__阅读文本__:
■ ■ ■ ■ ■
【深入浅出强化学习-编程实战】1 多臂赌博机

多臂赌博机：
假设玩家共有N次摇动摇臂的机会，每次怎么选择可以使得最后得到的金币最多？

$\epsilon$ -greedy
玻尔兹曼策略
UCB策略

python"># 多臂赌博机
import numpy as np
import matplotlib.pyplot as plt

class KB_Game:
    def __init__(self,*args,**kwargs):
        # 属性
        # q 每个臂的平均回报，假设臂的数目是3，初始值都为0.0
        self.q = np.array([0.0,0.0,0.0])
        # action_counts 摇动每个臂的次数，初始值为0
        self.action_counts = np.array([0,0,0])
        # current_cumulative_rewards 当前累积回报总和，初始值为0.0
        self.current_cumulate_rewards=0.0
        # action 动作空间
        self.actions = [1,2,3]
        # counts 玩家玩游戏的次数
        self.counts = 0
        # counts_history 玩家玩游戏的次数记录
        self.counts_history = []
        # cumulative_rewards_history 累积回报的记录
        self.cumulative_rewards_history = []
        # a 玩家当前动作，初始值可以设为任意一个动作
        self.a = 1
        # reward 当前回报 初始为0
        self.reward = 0

    # 模拟多臂赌博机如何给出回报
    # 输入为动作
    # 输出为回报
    def step(self,a):
        r = 0
        if a == 1:
            r = np.random.normal(1,1)
        if a == 2:
            r = np.random.normal(2,1)
        if a == 3:
            r = np.random.normal(1.5,1)
        return r

    # 三种选择动作的策略方法
    # 输入为策略policy， 有3个policy: e_greedy,ucb,boltzmann
    # 参数字典**kwargs用于传递相应策略所对的超参数,e_greedy——epsilon，ucb——c_ratio,boltzmann——temerature
    def choose_action(self,policy,**kwargs):
        action = 0

        if policy == 'e_greedy':
            if np.random.random()<kwargs['epsilon']:
                action = np.random.randint(1,4)#1，2，3任意选
            else:
                action = np.argmax(self.q)+1

        # UCB中，N(a)在分母，因此第一次是依次摇动每个臂，程序判断每个动作的次数，如果有为0的则选择该动作
        if policy == 'ucb':
            c_ratio = kwargs['c_ratio']
            if 0 in self.action_counts:
                action = np.where(self.action_counts==0)[0][0]+1
            else:
                value = self.q +c_ratio*np.sqrt(np.log(self.counts)/self.action_counts)
                action = np.argmax(value)+1

        if policy == 'boltzmann':
            tau = kwargs['temperature']
            p = np.exp(self.q/tau)/(np.sum(np.exp(self.q/tau)))
            action = np.random.choice([1,2,3],p=p.ravel())# 用p的规则在[1,2,3]中抽样

        return action

    # 交互学习训练
    # 输入为play_total 要训练的总次数;policy 训练的策略；**kwargs 超参数字典
    # 智能体通过要学习的策略选择动作，再将动作传给step()，从多臂赌博机中获得回报r,智能体根据立即回报更新每个动作的平均回报q,计算当前的累积回报并保存
    def train(self,play_total,policy,**kwargs):
        reward_1 = []
        reward_2 = []
        reward_3 = []
        for i in range(play_total):
            action = 0
            if policy == 'e_greedy':
                action = self.choose_action(policy,epsilon=kwargs['epsilon'])
■ ■ ■ ■ ■
__练习题目 1__:
根据多臂赌博机教程回答：
(a) 代码里的动作空间 self.actions 设成了什么？
(b) 在 step 方法中，动作为 2 时用哪条语句生成回报？
(c) ucb 策略从 kwargs 中读取哪个超参数？
__练习题目 2__: 请把记录中从含有“Where should I”的那一行（含该行）起，一直到记录末尾的各行，整理成一个 JSON 字符串列表，每行一个字符串。空行和图片都不要放进答案。
上面的多臂赌博机教程与后面的记录毫无关联。

条目位置记录:
■ ■ ■ ■ ■
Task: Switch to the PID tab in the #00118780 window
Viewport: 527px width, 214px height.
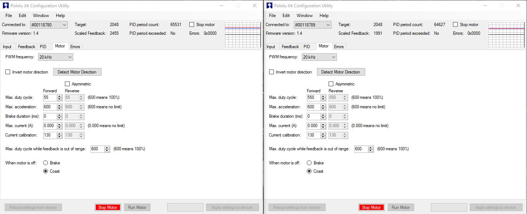Action: [43, 47]
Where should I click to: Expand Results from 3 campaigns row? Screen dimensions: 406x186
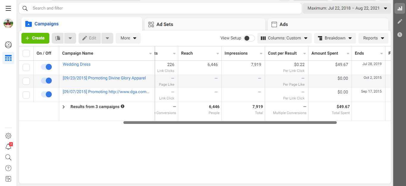coord(63,107)
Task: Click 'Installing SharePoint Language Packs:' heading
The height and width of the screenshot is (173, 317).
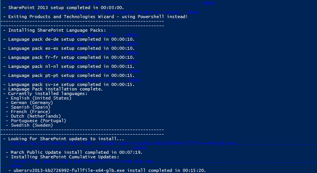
■ ■ ■ ■ ■
__输出结果 1__:
(a) [1,2,3]
(b) r = np.random.normal(2,1)
(c) c_ratio

__输出结果 2__:
[
  "Where should I click to: Expand Results from 3 campaigns row? Screen dimensions: 406x186",
  "coord(63,107)",
  "Task: Click 'Installing SharePoint Language Packs:' heading",
  "The height and width of the screenshot is (173, 317)."
]